Große Umfänge mit vielen Sätzen und wenig Satzwiederholungen lassen
nur eine begrenzte Steigerung der Hypertrophie zu.

Tatsächlich aber ließ und lasse ich diesen vorgestellten Musterplan von 2008 (Kapitel 3) individuell bei unterschiedlichen Sportlern angepasst, sogar mit noch weniger Wiederholungen trainieren.

Oft werden statt der vorgegebenen 6 Sätze nur 4-5 Sätze trainiert. Das Hockesenken muss nur von den Sportlern trainiert werden, die Probleme beim Abtauchen und Abfangen der Last haben. Auch die breiten Sitzkniebeugen für den stabilen Sitz in der Hocke beim Reißen, fallen dann ganz weg.
Wenn der Sportler in dieser Disziplin sowieso seine Stärken hat, ist sogar der Überkopfkomplex SS und SCHD v nicht notwendig. Das SCHD v wird dann etwas in der Satzanzahl verringert und im Mittwoch-Training integriert.
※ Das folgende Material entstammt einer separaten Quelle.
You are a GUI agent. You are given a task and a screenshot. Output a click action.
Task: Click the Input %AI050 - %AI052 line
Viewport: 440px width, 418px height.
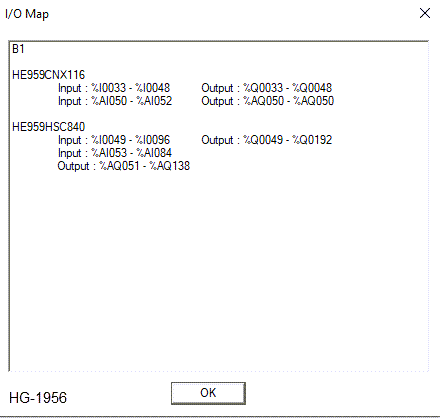point(115,101)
Insgesamt kommen so in diesem Wochenplan der fundamentalen Aufbauphase aus Kapitel 3 nicht einmal 200 WH zusammen und in der Wettkampf-Phase dann ab Woche 7 zwischen 130 bis 150 Wiederholungen. In der Wettkampfwoche sind es dann noch deutlich weniger.
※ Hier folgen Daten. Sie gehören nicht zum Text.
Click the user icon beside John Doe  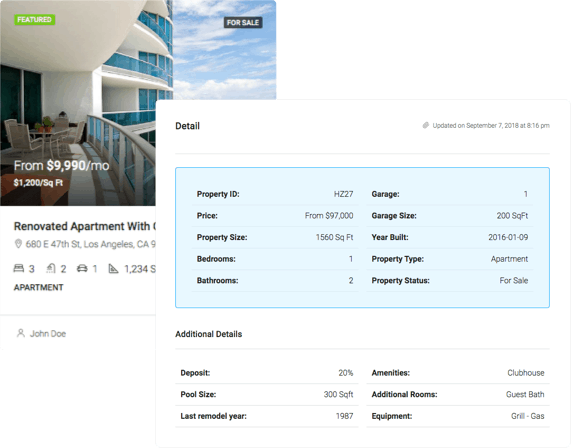(21, 333)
Das jetzt alternativ in Kapitel 19 vorgestellte und oftmals erfolgreich angewandte fundamentale Aufbaukonzept für Fortgeschrittene dient in erster Linie der Hypertrophie und Erhöhung der Muskelkraft. Gleichzeitig wird die für das Gewichtheben spezifische Muskelmasse neu aufgebaut.
Dieses Konzept kommt sogar mit nur ca. 100 Wiederholungen pro Woche aus und ist besonders günstig beim Wechsel in eine höhere Gewichtsklasse anzuwenden.
In den schweren Trainingswochen steigt dann durch die erhöhte Aufwärmarbeit in den technischen Schnellkraftübungen die Wiederholungsanzahl auf etwa 120.
Bei Fortgeschrittenen Hoch- und Höchsttalentierten wirkt dieses Programm besonders, vorausgesetzt es ist in der Intensität richtig konzipiert und vom Sportler in der Qualität der Ausführung gut umgesetzt.

Dieses Konzept lasse ich, bis auf geringe Abweichungen, die sich während des Trainings ergeben können, so wie oben beschrieben in 9 Wochen durchführen.
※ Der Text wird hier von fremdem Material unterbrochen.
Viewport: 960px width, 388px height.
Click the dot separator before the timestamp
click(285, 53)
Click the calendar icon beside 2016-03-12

Auch in Wiederholungsanzahl und Intensität ist eindeutig definiert was damit erzielt werden soll:
1 bis 3 Wiederholungen dienen der Präzisierung der Technik und der Erhöhung der Schnellkraft in den technischen Abläufen.
5 bis 6 Wiederholungen in den Kraftübungen dienen der Erhöhung der Maximalkraft und der Erhöhung der Muskelmasse - zielgerecht in den Bewegungsabläufen für das Reißen und Stoßen.

Das Training ist wegen der primär entscheidenden Be- und Entlastung in drei verschiedene Komplexe unterteilt:
1. Beinkomplex, 2. Oberkörper-Schulterkomplex und 3. Rückenkomplex.
Diese Form der Belastung ermöglicht es die Kraftübungen mit einer hohen Spannungsfrequenz und gleichzeitig einer hohen Intensität zu trainieren. Das Ergebnis lässt sich, mit der Voraussetzung einer intelligenten Planung, dann im Reißen und Stoßen mit einem effizienten Übertrag verwerten.
Außerdem ist die Zusammenstellung der Übungen so konzipiert, dass fließend in die Folgeübung übergegangen werden kann, statt immer wieder mit erhöhtem Aufwärmaufwand andere Übungen zu beginnen.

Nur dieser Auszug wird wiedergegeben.